Scossi la testa, non volendo parlare del mio cambio d'umore repentino. Indossai un sorriso al quale lui non avrebbe mai creduto e mi allontanai dal bancone, riacquisendo lucidità. Dovevo impegnarmi in una qualsiasi attività che mi tenesse occupata e che non mi facesse sprofondare nei meandri della mia testa, il luogo che più tentavo di aggirare, percorrendo strade secondarie distanti dai pensieri.

Non lo tranquillizzai e non gli diedi una risposta. Semplicemente, decisi di distrarmi e di andare a parlare con il nostro cliente abituale, l'unico che non avrebbe lasciato il Kenmore neanche sotto tortura. Dipinsi sul mio volto un'espressione serena, priva di turbamento, e raggiunsi il tavolo del signor Rogers in pochi passi. Mi sedetti sul divanetto di fronte a lui senza nemmeno chiederglielo, perché sapevo che lo apprezzava.

«Piccola R» sorrise, passando un fazzolettino di carta sulle labbra screpolate sporche di ketchup. «Oggi non avete molto di cui occuparvi, vedo».

«Solo oggi?» ridacchiai, beffandomi della scarsa affluenza. Con i gomiti inchiodati al tavolo e il mento sulle mani, guardai fuori. Il buio del cielo grigio era inquietante; la pioggia aumentava l'umidità soffocante.

«Ti ho vista strana, prima. È tutto okay?» mi domandò.

Il suo quesito non mi stupì. Il signor Rogers, da quando l'avevo conosciuto, si era sempre comportato come un padre. Solo qualche mese dopo venni a sapere che lo faceva perché quello, purtroppo, era un ruolo di cui sentiva la mancanza: anni prima perse sua figlia, una bambina che aveva ancora tutta la vita davanti, a causa di una malattia di cui aveva sofferto fin dalla nascita. Dopo un lungo e tedioso periodo di cui mi parlò a cuore aperto, l'atteggiamento paterno che assumeva nei confronti di me e Lewis stava curando le sue ferite, seppur non del tutto.
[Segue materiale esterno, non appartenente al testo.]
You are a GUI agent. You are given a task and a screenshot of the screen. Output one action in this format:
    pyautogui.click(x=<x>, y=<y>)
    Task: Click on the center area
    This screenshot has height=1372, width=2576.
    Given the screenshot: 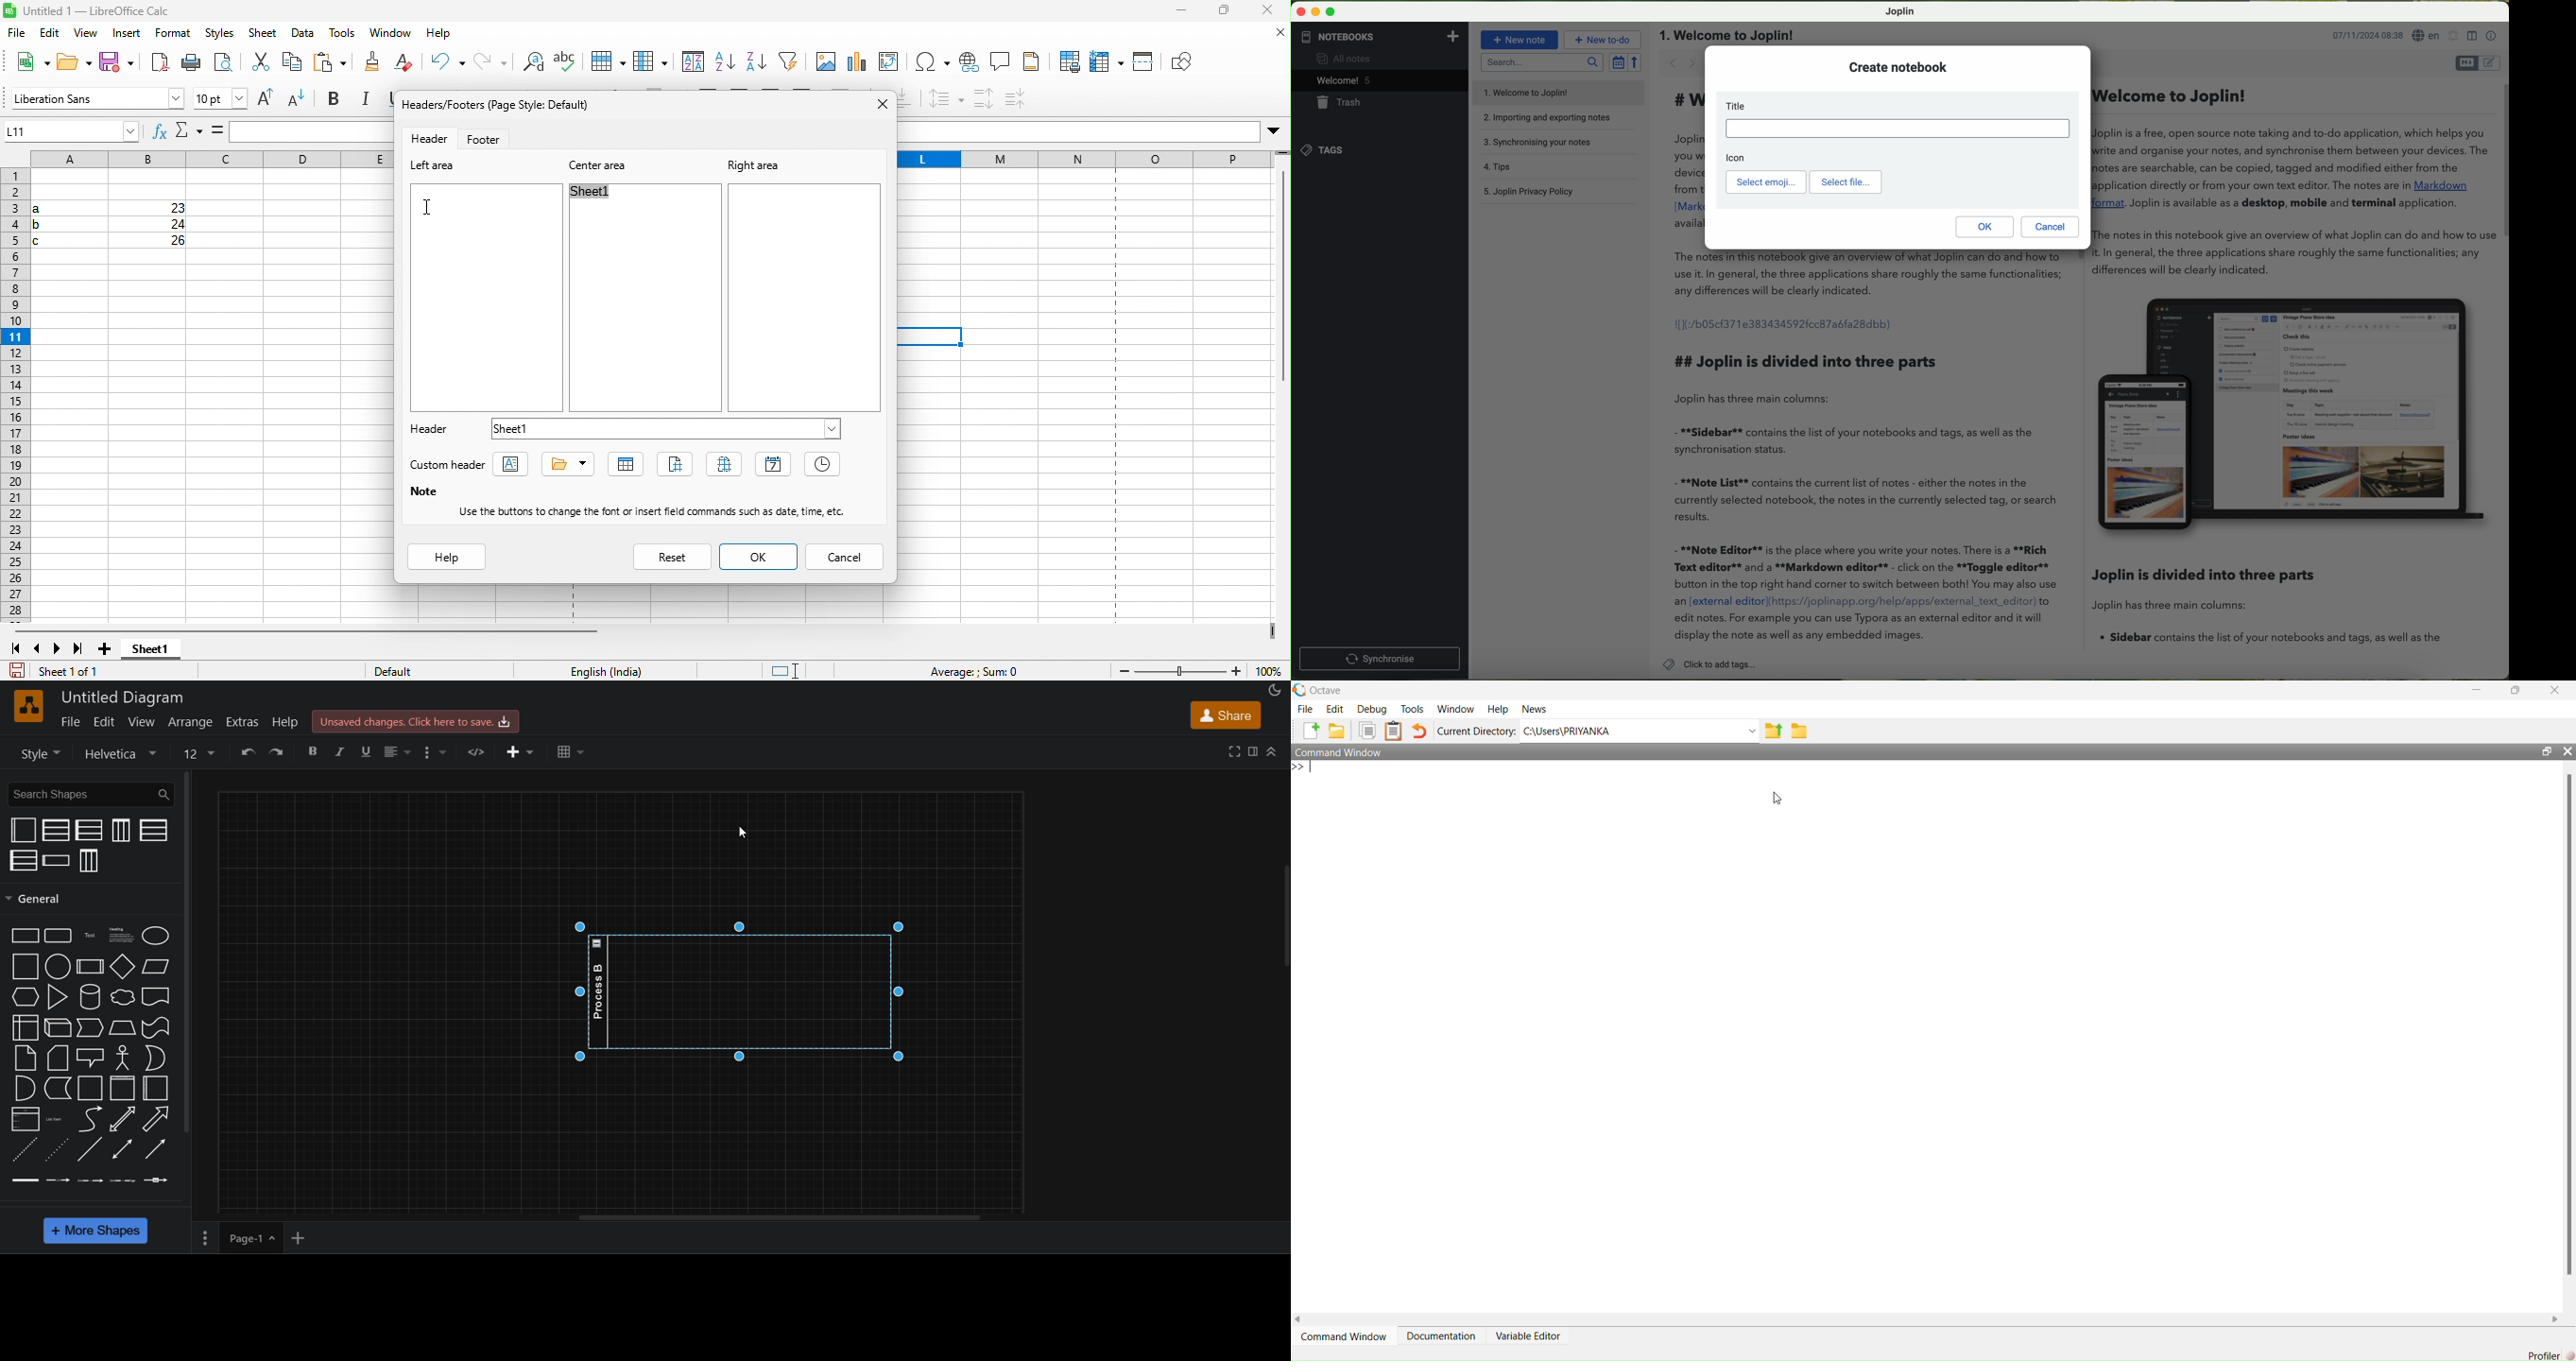 What is the action you would take?
    pyautogui.click(x=602, y=165)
«Un po' sopraffatta, ma sto bene», lo rassicurai. «Stanno succedendo delle cose strane e non riesco a non pensarci» confessai. Proferendo quelle parole, realizzai che il signor Rogers conosceva chiunque, a Worcester. Forse anche quella ragazza.

La sua espressione confusa e al contempo curiosa mi indusse a parlarne. «C'è una ragazza che è venuta diverse volte qui e mi ha lasciato dei messaggi inquietanti, anche sullo specchio del bagno... Non faccio altro che chiedermi chi lei sia. In più, ho scoperto che è legata a un mio amico e che anche a lui stanno arrivando dei bigliettini del genere».

«Ti va di descrivermela? È possibile che io l'abbia già vista» ipotizzò, interrompendomi.

«Ha i capelli ricci, la carnagione appena più scura della mia... Sembra una ragazza normale, a dire la verità. Ha sempre il rossetto sulle labbra e tutto quello che so è che le sue iniziali sono N e S».

«E chi è il tuo amico coinvolto nella vicenda?»

«Blake Mitchell, lo conosce?» indagai.

«Oh, certo che conosco i Mitchell. Quella famiglia è sempre stata sulla bocca di tutti, qui».

Curiosa, mi raddrizzai sul divanetto e spostai la mia attenzione sull'uomo di fronte a me. Si guardava intorno, come a catturare ricordi e aneddoti sparsi nell'aria circostante. Il mio silenzio lo invitò a continuare.

«Quando ero più giovane, andavo spesso al loro poligono di tiro per sparare qualche colpo. Connor e Madison erano fantastici» sorrise, rammentando alcuni momenti felici del suo passato. All'udire quei nomi, sul mio viso si dipinse un punto interrogativo che lui notò. «Sono i genitori del tuo amico», mi spiegò.

Ava non mi aveva mai raccontato nulla della sua famiglia. Sapevo che suo fratello aveva un legame indissolubile con lei e sua madre, ma, oltre a quello, ero ignara di tutto. Prima di quella conversazione non conoscevo né i nomi dei loro genitori, né i particolari della storia che il signor Rogers stava narrando. Volevo costringermi a rimanere nel mio, curandomi solo di ciò che mi riguardava personalmente, ma la curiosità ebbe la meglio, così lasciai che il racconto proseguisse.